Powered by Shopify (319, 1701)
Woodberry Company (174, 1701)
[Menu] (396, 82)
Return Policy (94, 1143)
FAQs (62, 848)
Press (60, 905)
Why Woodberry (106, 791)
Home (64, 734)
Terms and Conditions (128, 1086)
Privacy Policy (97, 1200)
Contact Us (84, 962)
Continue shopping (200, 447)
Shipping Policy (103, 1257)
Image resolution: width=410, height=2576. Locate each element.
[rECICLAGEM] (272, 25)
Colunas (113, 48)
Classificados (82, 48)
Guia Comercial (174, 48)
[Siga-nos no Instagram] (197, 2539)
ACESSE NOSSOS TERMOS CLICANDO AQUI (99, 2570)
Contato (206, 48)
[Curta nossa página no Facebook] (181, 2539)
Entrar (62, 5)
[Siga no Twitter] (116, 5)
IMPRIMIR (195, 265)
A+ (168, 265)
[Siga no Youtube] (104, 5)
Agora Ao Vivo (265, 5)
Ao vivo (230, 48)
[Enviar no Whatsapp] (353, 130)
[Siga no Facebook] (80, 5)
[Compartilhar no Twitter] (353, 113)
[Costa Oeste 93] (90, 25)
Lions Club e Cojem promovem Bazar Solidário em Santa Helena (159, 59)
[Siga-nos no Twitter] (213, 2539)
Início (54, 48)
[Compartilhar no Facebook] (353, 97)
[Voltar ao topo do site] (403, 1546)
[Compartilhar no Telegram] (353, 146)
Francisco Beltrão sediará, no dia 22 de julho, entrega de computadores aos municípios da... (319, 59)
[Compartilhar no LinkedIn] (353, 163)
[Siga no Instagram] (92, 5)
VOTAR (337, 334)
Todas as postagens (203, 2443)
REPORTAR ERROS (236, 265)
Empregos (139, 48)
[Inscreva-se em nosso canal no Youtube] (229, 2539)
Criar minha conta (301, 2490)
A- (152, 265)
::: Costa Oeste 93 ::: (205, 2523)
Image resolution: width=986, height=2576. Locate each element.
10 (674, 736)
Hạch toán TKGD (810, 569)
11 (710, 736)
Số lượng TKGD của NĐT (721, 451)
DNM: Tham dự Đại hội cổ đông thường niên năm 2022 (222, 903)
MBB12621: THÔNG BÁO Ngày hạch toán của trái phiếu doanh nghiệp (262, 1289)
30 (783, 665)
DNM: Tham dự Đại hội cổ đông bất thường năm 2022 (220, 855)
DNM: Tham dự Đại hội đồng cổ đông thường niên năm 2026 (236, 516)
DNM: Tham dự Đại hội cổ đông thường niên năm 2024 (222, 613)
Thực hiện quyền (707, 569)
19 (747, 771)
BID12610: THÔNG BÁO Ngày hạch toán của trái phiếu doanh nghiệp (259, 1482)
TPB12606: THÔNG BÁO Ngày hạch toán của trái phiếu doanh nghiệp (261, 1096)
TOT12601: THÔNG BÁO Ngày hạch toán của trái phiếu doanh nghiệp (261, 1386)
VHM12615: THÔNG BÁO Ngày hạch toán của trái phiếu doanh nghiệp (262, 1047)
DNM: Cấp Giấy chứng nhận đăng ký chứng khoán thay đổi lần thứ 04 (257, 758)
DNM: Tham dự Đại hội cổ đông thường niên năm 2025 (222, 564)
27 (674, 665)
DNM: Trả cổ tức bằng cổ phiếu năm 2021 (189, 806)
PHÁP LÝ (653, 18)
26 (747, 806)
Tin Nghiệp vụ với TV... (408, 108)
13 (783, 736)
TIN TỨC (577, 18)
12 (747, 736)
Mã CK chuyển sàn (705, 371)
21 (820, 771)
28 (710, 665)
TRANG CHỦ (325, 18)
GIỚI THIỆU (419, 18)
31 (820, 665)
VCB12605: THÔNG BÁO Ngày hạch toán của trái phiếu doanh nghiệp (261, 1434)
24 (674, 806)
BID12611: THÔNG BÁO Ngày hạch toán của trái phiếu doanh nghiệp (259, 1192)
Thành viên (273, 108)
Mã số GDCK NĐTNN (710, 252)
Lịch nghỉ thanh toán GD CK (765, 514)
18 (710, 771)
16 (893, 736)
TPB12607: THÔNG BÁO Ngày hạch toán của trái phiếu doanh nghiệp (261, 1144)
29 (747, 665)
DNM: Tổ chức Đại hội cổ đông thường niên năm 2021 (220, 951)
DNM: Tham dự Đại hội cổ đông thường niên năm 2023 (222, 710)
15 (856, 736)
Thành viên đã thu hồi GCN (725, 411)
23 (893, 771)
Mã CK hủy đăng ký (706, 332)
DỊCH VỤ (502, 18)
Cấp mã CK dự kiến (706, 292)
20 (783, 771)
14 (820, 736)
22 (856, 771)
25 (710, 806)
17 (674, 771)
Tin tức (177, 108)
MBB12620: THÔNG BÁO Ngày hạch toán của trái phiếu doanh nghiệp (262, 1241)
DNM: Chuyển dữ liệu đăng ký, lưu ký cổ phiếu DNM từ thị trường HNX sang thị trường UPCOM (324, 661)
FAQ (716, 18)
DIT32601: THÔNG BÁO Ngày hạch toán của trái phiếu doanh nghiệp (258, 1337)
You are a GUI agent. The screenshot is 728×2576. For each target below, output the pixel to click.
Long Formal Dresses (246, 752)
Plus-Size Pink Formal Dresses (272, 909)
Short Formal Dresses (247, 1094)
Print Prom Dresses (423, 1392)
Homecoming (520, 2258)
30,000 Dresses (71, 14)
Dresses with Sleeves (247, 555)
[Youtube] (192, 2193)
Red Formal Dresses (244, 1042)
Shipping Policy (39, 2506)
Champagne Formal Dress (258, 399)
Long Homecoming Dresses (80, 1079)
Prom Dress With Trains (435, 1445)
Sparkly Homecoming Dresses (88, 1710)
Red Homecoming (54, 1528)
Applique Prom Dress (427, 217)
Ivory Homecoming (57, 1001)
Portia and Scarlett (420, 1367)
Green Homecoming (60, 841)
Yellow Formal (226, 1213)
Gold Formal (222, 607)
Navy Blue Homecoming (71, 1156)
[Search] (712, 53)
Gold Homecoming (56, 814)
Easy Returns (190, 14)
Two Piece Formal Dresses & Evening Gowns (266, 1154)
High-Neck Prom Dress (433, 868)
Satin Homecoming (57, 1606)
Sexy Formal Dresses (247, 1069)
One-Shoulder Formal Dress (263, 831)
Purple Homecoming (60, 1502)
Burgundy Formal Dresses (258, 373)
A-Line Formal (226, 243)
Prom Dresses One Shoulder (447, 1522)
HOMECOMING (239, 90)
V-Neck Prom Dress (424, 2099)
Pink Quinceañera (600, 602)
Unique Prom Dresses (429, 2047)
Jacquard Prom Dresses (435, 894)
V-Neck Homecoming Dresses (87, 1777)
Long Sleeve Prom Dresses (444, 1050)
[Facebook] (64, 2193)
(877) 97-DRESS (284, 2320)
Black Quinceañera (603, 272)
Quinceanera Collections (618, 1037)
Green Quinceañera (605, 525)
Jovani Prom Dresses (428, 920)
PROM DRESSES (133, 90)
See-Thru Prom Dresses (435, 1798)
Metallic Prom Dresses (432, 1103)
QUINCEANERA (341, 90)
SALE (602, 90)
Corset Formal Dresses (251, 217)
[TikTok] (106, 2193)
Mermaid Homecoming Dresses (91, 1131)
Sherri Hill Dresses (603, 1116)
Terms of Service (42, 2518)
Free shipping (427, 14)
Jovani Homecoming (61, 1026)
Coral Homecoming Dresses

^^^^

**Exercise directions:** The whole listing above needs to be transcribed exactly.

**Task output:**
Powered by Shopify (319, 1701)
Woodberry Company (174, 1701)
[Menu] (396, 82)
Return Policy (94, 1143)
FAQs (62, 848)
Press (60, 905)
Why Woodberry (106, 791)
Home (64, 734)
Terms and Conditions (128, 1086)
Privacy Policy (97, 1200)
Contact Us (84, 962)
Continue shopping (200, 447)
Shipping Policy (103, 1257)
Image resolution: width=410, height=2576. Locate each element.
[rECICLAGEM] (272, 25)
Colunas (113, 48)
Classificados (82, 48)
Guia Comercial (174, 48)
[Siga-nos no Instagram] (197, 2539)
ACESSE NOSSOS TERMOS CLICANDO AQUI (99, 2570)
Contato (206, 48)
[Curta nossa página no Facebook] (181, 2539)
Entrar (62, 5)
[Siga no Twitter] (116, 5)
IMPRIMIR (195, 265)
A+ (168, 265)
[Siga no Youtube] (104, 5)
Agora Ao Vivo (265, 5)
Ao vivo (230, 48)
[Enviar no Whatsapp] (353, 130)
[Siga no Facebook] (80, 5)
[Compartilhar no Twitter] (353, 113)
[Costa Oeste 93] (90, 25)
Lions Club e Cojem promovem Bazar Solidário em Santa Helena (159, 59)
[Siga-nos no Twitter] (213, 2539)
Início (54, 48)
[Compartilhar no Facebook] (353, 97)
[Voltar ao topo do site] (403, 1546)
[Compartilhar no Telegram] (353, 146)
Francisco Beltrão sediará, no dia 22 de julho, entrega de computadores aos municípios da... (319, 59)
[Compartilhar no LinkedIn] (353, 163)
[Siga no Instagram] (92, 5)
VOTAR (337, 334)
Todas as postagens (203, 2443)
REPORTAR ERROS (236, 265)
Empregos (139, 48)
[Inscreva-se em nosso canal no Youtube] (229, 2539)
Criar minha conta (301, 2490)
A- (152, 265)
::: Costa Oeste 93 ::: (205, 2523)
Image resolution: width=986, height=2576. Locate each element.
10 (674, 736)
Hạch toán TKGD (810, 569)
11 (710, 736)
Số lượng TKGD của NĐT (721, 451)
DNM: Tham dự Đại hội cổ đông thường niên năm 2022 (222, 903)
MBB12621: THÔNG BÁO Ngày hạch toán của trái phiếu doanh nghiệp (262, 1289)
30 (783, 665)
DNM: Tham dự Đại hội cổ đông bất thường năm 2022 (220, 855)
DNM: Tham dự Đại hội đồng cổ đông thường niên năm 2026 (236, 516)
DNM: Tham dự Đại hội cổ đông thường niên năm 2024 (222, 613)
Thực hiện quyền (707, 569)
19 (747, 771)
BID12610: THÔNG BÁO Ngày hạch toán của trái phiếu doanh nghiệp (259, 1482)
TPB12606: THÔNG BÁO Ngày hạch toán của trái phiếu doanh nghiệp (261, 1096)
TOT12601: THÔNG BÁO Ngày hạch toán của trái phiếu doanh nghiệp (261, 1386)
VHM12615: THÔNG BÁO Ngày hạch toán của trái phiếu doanh nghiệp (262, 1047)
DNM: Cấp Giấy chứng nhận đăng ký chứng khoán thay đổi lần thứ 04 (257, 758)
DNM: Tham dự Đại hội cổ đông thường niên năm 2025 (222, 564)
27 (674, 665)
DNM: Trả cổ tức bằng cổ phiếu năm 2021 (189, 806)
PHÁP LÝ (653, 18)
26 (747, 806)
Tin Nghiệp vụ với TV... (408, 108)
13 (783, 736)
TIN TỨC (577, 18)
12 (747, 736)
Mã CK chuyển sàn (705, 371)
21 (820, 771)
28 (710, 665)
TRANG CHỦ (325, 18)
GIỚI THIỆU (419, 18)
31 (820, 665)
VCB12605: THÔNG BÁO Ngày hạch toán của trái phiếu doanh nghiệp (261, 1434)
24 (674, 806)
BID12611: THÔNG BÁO Ngày hạch toán của trái phiếu doanh nghiệp (259, 1192)
Thành viên (273, 108)
Mã số GDCK NĐTNN (710, 252)
Lịch nghỉ thanh toán GD CK (765, 514)
18 (710, 771)
16 (893, 736)
TPB12607: THÔNG BÁO Ngày hạch toán của trái phiếu doanh nghiệp (261, 1144)
29 (747, 665)
DNM: Tổ chức Đại hội cổ đông thường niên năm 2021 (220, 951)
DNM: Tham dự Đại hội cổ đông thường niên năm 2023 (222, 710)
15 (856, 736)
Thành viên đã thu hồi GCN (725, 411)
23 (893, 771)
Mã CK hủy đăng ký (706, 332)
DỊCH VỤ (502, 18)
Cấp mã CK dự kiến (706, 292)
20 (783, 771)
14 (820, 736)
22 (856, 771)
25 (710, 806)
17 (674, 771)
Tin tức (177, 108)
MBB12620: THÔNG BÁO Ngày hạch toán của trái phiếu doanh nghiệp (262, 1241)
DNM: Chuyển dữ liệu đăng ký, lưu ký cổ phiếu DNM từ thị trường HNX sang thị trường UPCOM (324, 661)
FAQ (716, 18)
DIT32601: THÔNG BÁO Ngày hạch toán của trái phiếu doanh nghiệp (258, 1337)
You are a GUI agent. The screenshot is 728×2576. For each target below, output the pixel to click.
Long Formal Dresses (246, 752)
Plus-Size Pink Formal Dresses (272, 909)
Short Formal Dresses (247, 1094)
Print Prom Dresses (423, 1392)
Homecoming (520, 2258)
30,000 Dresses (71, 14)
Dresses with Sleeves (247, 555)
[Youtube] (192, 2193)
Red Formal Dresses (244, 1042)
Shipping Policy (39, 2506)
Champagne Formal Dress (258, 399)
Long Homecoming Dresses (80, 1079)
Prom Dress With Trains (435, 1445)
Sparkly Homecoming Dresses (88, 1710)
Red Homecoming (54, 1528)
Applique Prom Dress (427, 217)
Ivory Homecoming (57, 1001)
Portia and Scarlett (420, 1367)
Green Homecoming (60, 841)
Yellow Formal (226, 1213)
Gold Formal (222, 607)
Navy Blue Homecoming (71, 1156)
[Search] (712, 53)
Gold Homecoming (56, 814)
Easy Returns (190, 14)
Two Piece Formal Dresses & Evening Gowns (266, 1154)
High-Neck Prom Dress (433, 868)
Satin Homecoming (57, 1606)
Sexy Formal Dresses (247, 1069)
One-Shoulder Formal Dress (263, 831)
Purple Homecoming (60, 1502)
Burgundy Formal Dresses (258, 373)
A-Line Formal (226, 243)
Prom Dresses One Shoulder (447, 1522)
HOMECOMING (239, 90)
V-Neck Prom Dress (424, 2099)
Pink Quinceañera (600, 602)
Unique Prom Dresses (429, 2047)
Jacquard Prom Dresses (435, 894)
V-Neck Homecoming Dresses (87, 1777)
Long Sleeve Prom Dresses (444, 1050)
[Facebook] (64, 2193)
(877) 97-DRESS (284, 2320)
Black Quinceañera (603, 272)
Quinceanera Collections (618, 1037)
Green Quinceañera (605, 525)
Jovani Prom Dresses (428, 920)
PROM DRESSES (133, 90)
See-Thru Prom Dresses (435, 1798)
Metallic Prom Dresses (432, 1103)
QUINCEANERA (341, 90)
SALE (602, 90)
Corset Formal Dresses (251, 217)
[TikTok] (106, 2193)
Mermaid Homecoming Dresses (91, 1131)
Sherri Hill Dresses (603, 1116)
Terms of Service (42, 2518)
Free shipping (427, 14)
Jovani Homecoming (61, 1026)
Coral Homecoming Dresses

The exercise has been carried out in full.